* Assignment: Pull each line containing "International" out of the data and copy it.

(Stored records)
+--

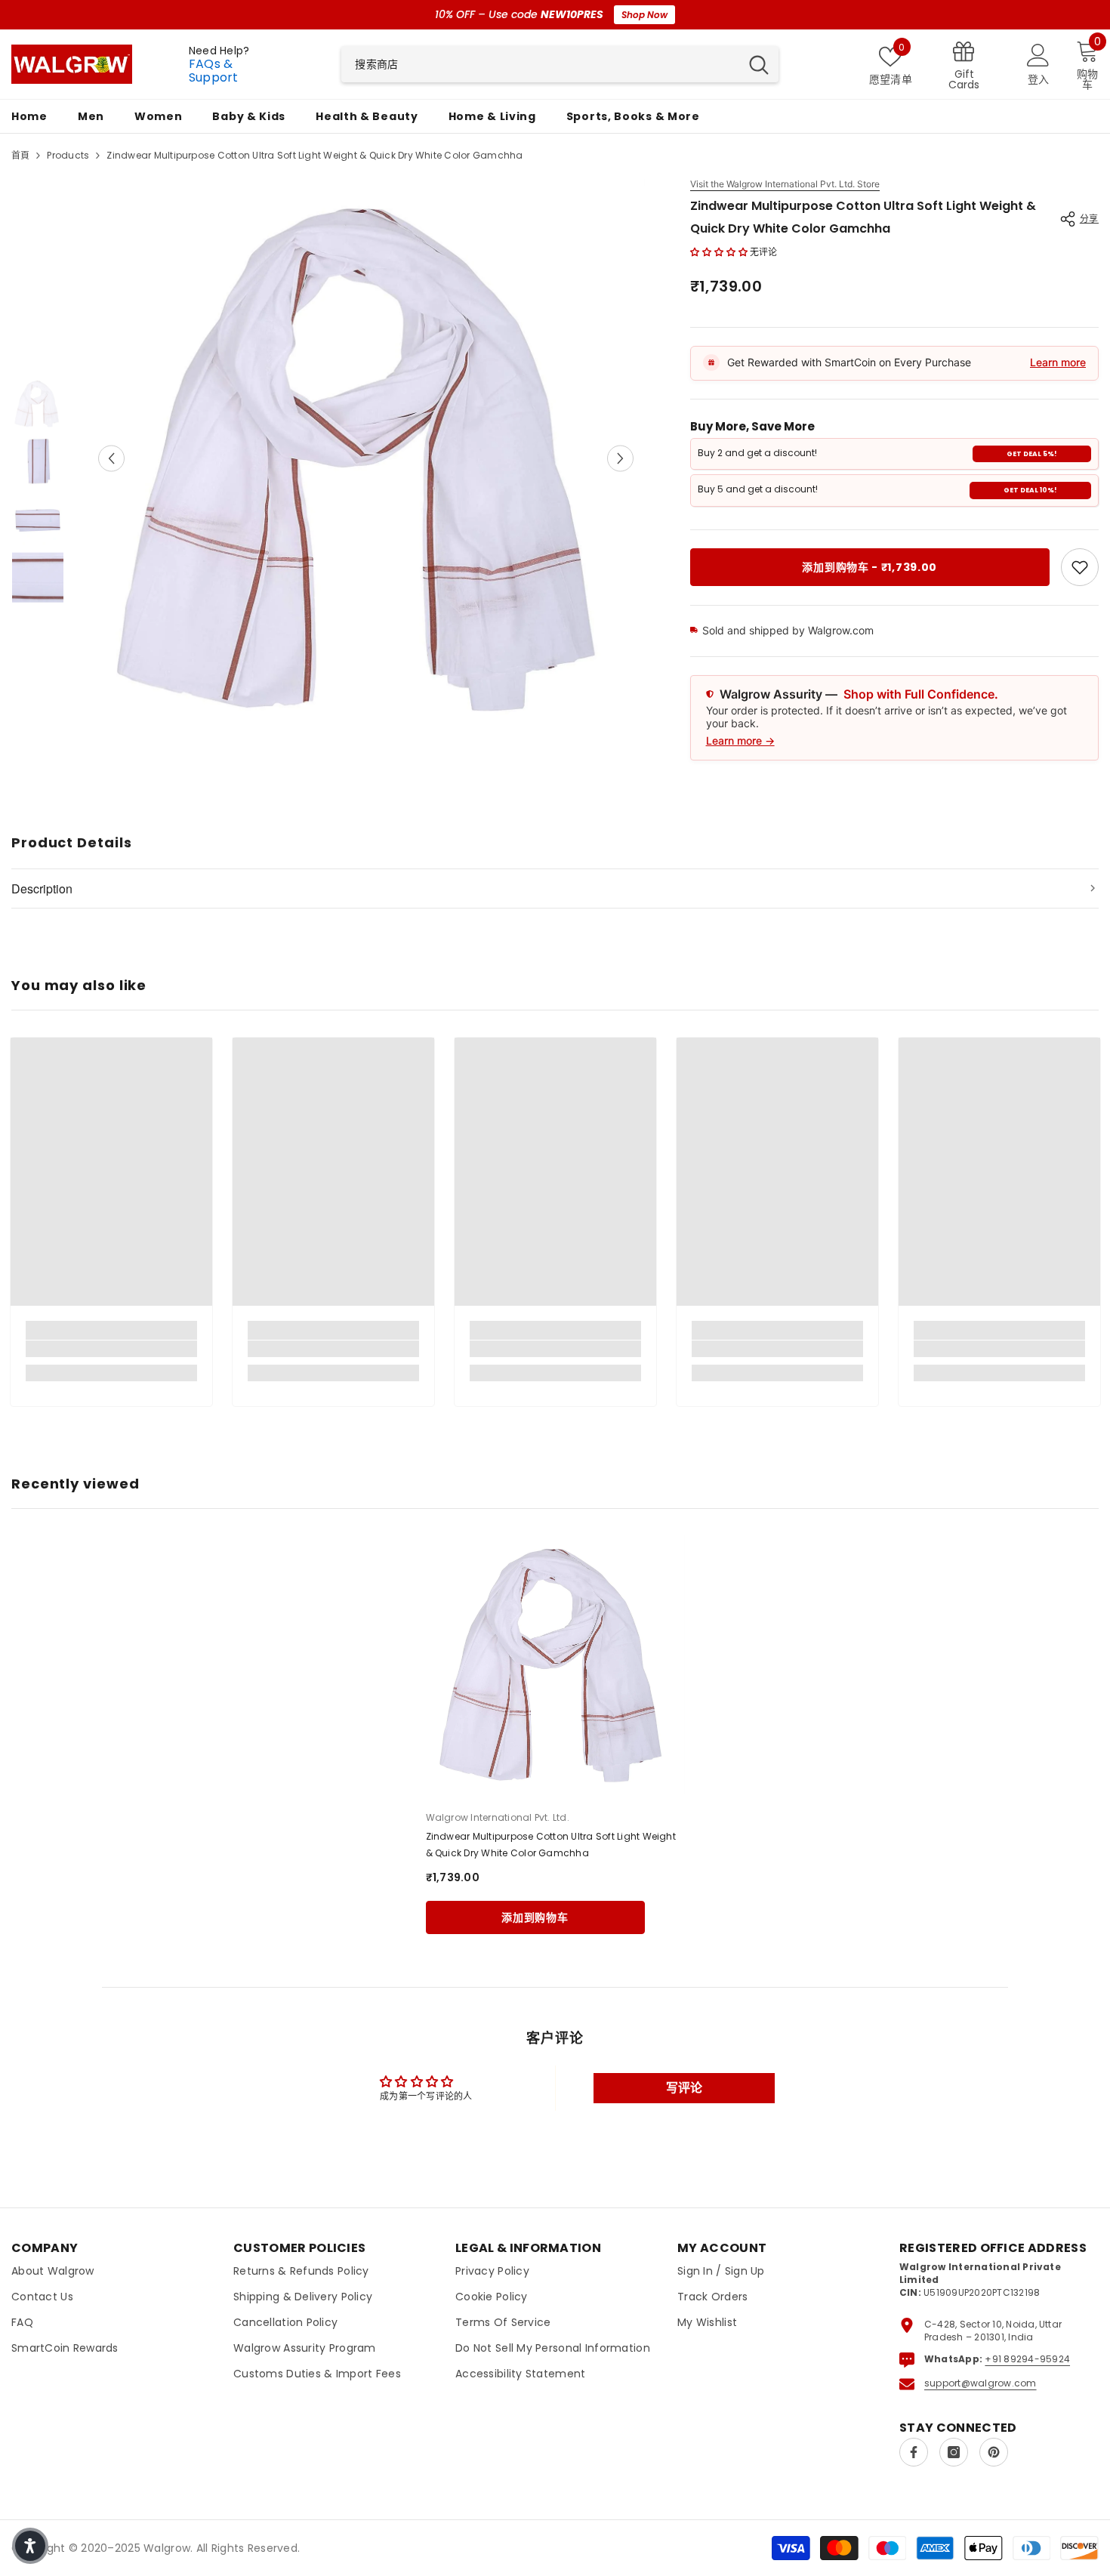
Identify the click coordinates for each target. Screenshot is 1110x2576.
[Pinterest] (993, 2452)
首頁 (20, 155)
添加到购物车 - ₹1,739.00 (869, 567)
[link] (1080, 567)
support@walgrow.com (980, 2383)
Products (68, 155)
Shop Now (644, 14)
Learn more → (740, 740)
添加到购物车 (534, 1917)
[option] (366, 458)
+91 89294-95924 (1027, 2358)
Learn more (1058, 362)
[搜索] (560, 64)
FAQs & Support (214, 70)
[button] (111, 458)
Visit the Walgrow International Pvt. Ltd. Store (785, 184)
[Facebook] (913, 2452)
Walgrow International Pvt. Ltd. (497, 1817)
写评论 (684, 2087)
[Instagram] (953, 2452)
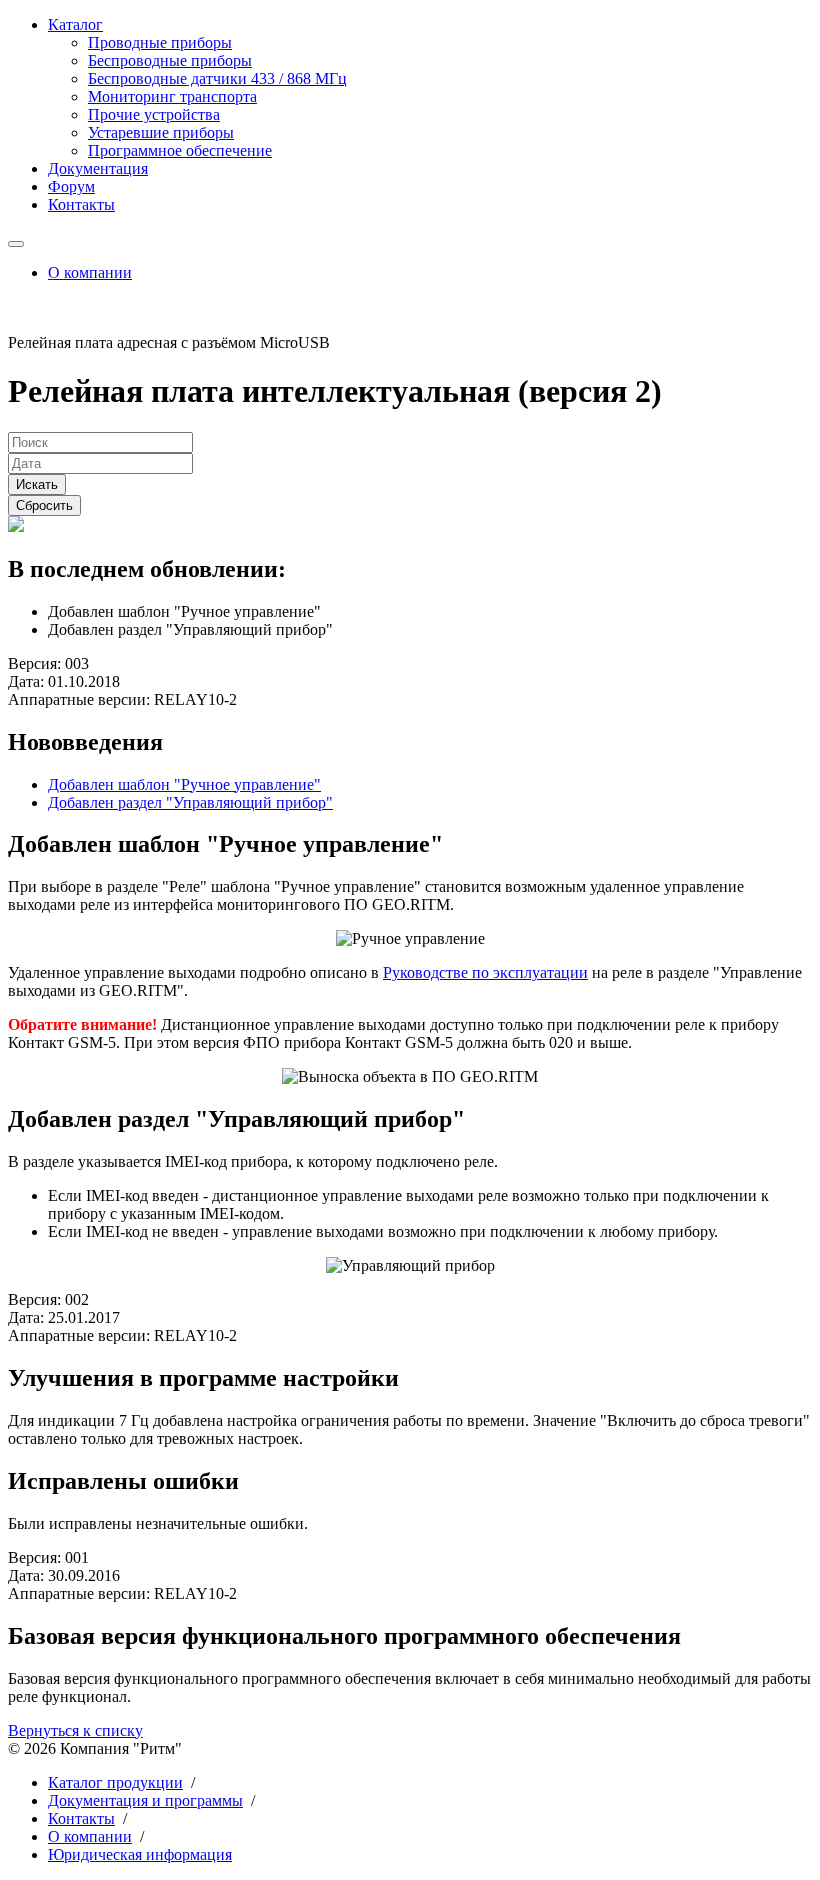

+--

* Solution for this problem:
Visit the Walgrow International Pvt. Ltd. Store (785, 184)
Walgrow International Pvt. Ltd. (497, 1817)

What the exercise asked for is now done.